Synthetic Data in Rare Disease Conversations

Synthetic data is showing up more often in rare disease conversations. That’s not surprising.

When real-world data is sparse, fragmented, or slow to access, synthetic data can be a useful additional signal. It can help with early method development, simulation, and pressure-testing edge cases that barely appear in real datasets.

But it’s still an additional data point, not an alternative.

In many rare disease use cases, there is already an existing patient data ecosystem. Claims, EMR, registries, chart review, sometimes linked together over years. These datasets are imperfect, but they carry real care pathways, real practice variation, and real operational context.

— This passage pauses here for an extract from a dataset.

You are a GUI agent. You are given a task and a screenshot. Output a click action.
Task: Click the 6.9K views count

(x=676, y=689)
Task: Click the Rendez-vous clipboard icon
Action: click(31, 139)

Synthetic data doesn’t plug into that ecosystem easily.

It’s hard to use it for:

– longitudinal outcomes tied to real utilization
– regulatory or evidence generation workflows
– questions where patient history, sequencing, and care transitions matter
– decisions that depend on how data is actually captured, coded, and acted on

There are also practical questions around acquisition and use. Who generates the synthetic data, based on what source distributions, and with what assumptions baked in? Those choices matter more than the volume.

From a data strategy perspective, the most realistic role for synthetic data today is supportive. It extends thinking. It accelerates exploration. It helps scarce real-world data go further.

The work is in knowing where that boundary is. Where have you seen synthetic data add value without breaking alignment with existing real-world data systems?